● **Problem to solve**
When the line containing "Select the gRPC export protocol" appears in the entries below, begin printing there and stop after the line containing "Given: Click the plus sign in Create New"; print each of those lines exactly and no other line.
────
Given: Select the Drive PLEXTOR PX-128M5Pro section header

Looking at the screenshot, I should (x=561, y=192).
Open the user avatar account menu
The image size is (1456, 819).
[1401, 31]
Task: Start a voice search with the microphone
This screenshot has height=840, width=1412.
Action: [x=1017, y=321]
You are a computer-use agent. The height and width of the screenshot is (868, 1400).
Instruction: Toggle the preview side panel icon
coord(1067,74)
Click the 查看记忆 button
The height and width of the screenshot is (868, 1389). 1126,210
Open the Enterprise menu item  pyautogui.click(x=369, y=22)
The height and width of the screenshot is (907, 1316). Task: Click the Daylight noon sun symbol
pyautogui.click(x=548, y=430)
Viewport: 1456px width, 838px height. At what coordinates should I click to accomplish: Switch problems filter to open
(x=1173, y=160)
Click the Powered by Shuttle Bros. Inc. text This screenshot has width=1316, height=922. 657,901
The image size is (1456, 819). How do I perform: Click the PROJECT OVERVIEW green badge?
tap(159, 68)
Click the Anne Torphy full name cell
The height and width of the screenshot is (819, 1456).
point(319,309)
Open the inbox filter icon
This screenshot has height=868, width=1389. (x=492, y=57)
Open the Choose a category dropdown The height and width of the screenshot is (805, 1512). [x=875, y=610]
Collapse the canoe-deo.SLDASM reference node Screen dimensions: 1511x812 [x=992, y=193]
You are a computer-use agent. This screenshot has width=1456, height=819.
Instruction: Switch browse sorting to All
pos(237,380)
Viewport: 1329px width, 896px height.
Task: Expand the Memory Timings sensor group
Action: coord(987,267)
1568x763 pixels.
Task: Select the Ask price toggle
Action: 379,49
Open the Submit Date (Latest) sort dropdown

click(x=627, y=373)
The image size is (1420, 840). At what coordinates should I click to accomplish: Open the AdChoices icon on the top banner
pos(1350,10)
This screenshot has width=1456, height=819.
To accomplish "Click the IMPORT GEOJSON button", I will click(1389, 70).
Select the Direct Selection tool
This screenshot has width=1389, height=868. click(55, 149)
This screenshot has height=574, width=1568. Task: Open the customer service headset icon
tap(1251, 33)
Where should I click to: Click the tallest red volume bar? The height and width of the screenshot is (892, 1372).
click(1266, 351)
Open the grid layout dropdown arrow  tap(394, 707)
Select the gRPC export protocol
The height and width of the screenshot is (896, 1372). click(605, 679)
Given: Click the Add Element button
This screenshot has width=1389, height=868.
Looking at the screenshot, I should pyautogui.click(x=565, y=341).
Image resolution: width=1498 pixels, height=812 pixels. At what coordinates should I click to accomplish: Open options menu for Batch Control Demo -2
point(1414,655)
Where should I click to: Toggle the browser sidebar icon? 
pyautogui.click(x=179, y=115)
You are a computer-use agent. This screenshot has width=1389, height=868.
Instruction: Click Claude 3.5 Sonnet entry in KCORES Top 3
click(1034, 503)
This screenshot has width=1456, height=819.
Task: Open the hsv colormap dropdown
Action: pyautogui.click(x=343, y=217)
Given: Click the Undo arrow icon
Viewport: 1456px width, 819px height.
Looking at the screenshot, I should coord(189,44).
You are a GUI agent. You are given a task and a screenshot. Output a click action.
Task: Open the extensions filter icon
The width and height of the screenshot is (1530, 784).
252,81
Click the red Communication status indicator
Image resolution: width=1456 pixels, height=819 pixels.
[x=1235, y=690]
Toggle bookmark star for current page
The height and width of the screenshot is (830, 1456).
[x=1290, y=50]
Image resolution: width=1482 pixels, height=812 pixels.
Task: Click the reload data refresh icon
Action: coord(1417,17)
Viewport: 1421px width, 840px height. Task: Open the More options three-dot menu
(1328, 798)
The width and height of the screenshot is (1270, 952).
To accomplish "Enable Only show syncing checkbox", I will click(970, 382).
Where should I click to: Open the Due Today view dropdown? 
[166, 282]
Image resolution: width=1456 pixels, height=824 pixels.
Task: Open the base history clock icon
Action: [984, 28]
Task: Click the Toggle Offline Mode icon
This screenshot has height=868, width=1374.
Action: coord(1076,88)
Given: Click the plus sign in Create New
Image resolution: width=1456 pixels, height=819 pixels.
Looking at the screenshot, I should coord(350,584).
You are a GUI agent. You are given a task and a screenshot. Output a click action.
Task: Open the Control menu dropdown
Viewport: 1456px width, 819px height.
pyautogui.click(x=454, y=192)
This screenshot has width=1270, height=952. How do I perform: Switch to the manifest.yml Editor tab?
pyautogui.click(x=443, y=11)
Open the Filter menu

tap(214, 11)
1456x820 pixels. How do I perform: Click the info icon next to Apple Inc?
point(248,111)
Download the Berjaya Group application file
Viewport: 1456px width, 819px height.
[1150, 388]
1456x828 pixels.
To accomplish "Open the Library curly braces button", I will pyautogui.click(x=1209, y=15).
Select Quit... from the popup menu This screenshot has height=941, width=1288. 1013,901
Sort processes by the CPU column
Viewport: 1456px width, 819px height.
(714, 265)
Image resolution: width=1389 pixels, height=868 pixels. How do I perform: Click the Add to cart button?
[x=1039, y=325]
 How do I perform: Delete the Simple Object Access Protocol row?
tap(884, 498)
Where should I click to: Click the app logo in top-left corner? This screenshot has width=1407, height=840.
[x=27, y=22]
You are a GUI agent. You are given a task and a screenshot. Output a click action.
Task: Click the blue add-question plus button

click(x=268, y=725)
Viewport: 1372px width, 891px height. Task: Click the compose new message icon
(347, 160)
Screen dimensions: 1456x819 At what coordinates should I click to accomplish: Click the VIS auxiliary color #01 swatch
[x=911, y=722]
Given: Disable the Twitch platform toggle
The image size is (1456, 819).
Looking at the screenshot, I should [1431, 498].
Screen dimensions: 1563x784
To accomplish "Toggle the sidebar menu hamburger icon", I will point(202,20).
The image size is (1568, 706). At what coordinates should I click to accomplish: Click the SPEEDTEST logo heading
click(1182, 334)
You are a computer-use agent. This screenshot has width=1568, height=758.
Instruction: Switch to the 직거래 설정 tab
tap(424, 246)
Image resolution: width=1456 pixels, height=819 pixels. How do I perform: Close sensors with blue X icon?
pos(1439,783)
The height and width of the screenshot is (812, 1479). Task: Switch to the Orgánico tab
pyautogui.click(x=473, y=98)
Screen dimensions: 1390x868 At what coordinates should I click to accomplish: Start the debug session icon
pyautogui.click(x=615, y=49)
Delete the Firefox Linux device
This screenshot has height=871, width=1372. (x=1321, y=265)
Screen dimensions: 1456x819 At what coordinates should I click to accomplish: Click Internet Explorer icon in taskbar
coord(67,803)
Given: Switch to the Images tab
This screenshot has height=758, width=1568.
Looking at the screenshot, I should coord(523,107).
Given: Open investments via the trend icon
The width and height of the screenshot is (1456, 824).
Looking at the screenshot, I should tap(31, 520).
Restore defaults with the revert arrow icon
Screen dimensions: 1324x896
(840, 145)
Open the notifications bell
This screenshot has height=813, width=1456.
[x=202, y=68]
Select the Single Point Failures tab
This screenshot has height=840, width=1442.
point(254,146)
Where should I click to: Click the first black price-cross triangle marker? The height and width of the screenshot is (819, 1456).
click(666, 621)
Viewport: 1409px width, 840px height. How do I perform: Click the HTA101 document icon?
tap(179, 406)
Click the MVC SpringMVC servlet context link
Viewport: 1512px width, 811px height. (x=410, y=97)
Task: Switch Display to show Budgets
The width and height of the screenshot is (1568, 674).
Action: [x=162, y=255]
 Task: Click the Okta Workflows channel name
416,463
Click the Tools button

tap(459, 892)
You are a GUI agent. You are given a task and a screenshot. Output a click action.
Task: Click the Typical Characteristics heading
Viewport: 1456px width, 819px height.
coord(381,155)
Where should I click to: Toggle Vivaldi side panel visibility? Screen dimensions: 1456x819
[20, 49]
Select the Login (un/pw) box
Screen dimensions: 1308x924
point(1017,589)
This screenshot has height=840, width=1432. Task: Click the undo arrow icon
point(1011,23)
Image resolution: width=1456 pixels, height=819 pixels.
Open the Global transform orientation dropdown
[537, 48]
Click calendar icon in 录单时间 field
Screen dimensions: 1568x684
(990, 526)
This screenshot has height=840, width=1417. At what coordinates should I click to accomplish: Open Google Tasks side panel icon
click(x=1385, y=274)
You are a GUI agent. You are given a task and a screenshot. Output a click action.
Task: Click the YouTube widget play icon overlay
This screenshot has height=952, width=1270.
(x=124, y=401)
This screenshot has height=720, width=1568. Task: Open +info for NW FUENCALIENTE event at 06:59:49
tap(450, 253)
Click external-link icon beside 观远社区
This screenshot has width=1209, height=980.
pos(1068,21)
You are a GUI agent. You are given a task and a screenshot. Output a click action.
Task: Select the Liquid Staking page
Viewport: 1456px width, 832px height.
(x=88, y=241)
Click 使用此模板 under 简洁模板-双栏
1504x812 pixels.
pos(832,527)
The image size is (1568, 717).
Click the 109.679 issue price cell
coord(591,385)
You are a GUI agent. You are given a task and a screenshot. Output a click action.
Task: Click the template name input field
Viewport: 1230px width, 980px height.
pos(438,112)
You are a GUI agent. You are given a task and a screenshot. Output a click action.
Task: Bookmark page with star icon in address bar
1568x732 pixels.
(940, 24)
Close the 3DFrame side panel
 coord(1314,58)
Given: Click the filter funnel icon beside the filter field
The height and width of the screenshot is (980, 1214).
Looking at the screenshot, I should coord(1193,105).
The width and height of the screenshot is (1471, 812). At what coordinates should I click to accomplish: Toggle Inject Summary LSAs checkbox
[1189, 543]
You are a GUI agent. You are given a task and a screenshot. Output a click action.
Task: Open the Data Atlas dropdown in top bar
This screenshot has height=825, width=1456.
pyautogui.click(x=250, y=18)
────
● **Task output**
Select the gRPC export protocol
The height and width of the screenshot is (896, 1372). click(605, 679)
Given: Click the Add Element button
This screenshot has width=1389, height=868.
Looking at the screenshot, I should pyautogui.click(x=565, y=341).
Image resolution: width=1498 pixels, height=812 pixels. At what coordinates should I click to accomplish: Open options menu for Batch Control Demo -2
point(1414,655)
Where should I click to: Toggle the browser sidebar icon? 
pyautogui.click(x=179, y=115)
You are a computer-use agent. This screenshot has width=1389, height=868.
Instruction: Click Claude 3.5 Sonnet entry in KCORES Top 3
click(1034, 503)
This screenshot has width=1456, height=819.
Task: Open the hsv colormap dropdown
Action: pyautogui.click(x=343, y=217)
Given: Click the Undo arrow icon
Viewport: 1456px width, 819px height.
Looking at the screenshot, I should coord(189,44).
You are a GUI agent. You are given a task and a screenshot. Output a click action.
Task: Open the extensions filter icon
The width and height of the screenshot is (1530, 784).
252,81
Click the red Communication status indicator
Image resolution: width=1456 pixels, height=819 pixels.
[x=1235, y=690]
Toggle bookmark star for current page
The height and width of the screenshot is (830, 1456).
[x=1290, y=50]
Image resolution: width=1482 pixels, height=812 pixels.
Task: Click the reload data refresh icon
Action: coord(1417,17)
Viewport: 1421px width, 840px height. Task: Open the More options three-dot menu
(1328, 798)
The width and height of the screenshot is (1270, 952).
To accomplish "Enable Only show syncing checkbox", I will click(970, 382).
Where should I click to: Open the Due Today view dropdown? 
[166, 282]
Image resolution: width=1456 pixels, height=824 pixels.
Task: Open the base history clock icon
Action: [984, 28]
Task: Click the Toggle Offline Mode icon
This screenshot has height=868, width=1374.
Action: coord(1076,88)
Given: Click the plus sign in Create New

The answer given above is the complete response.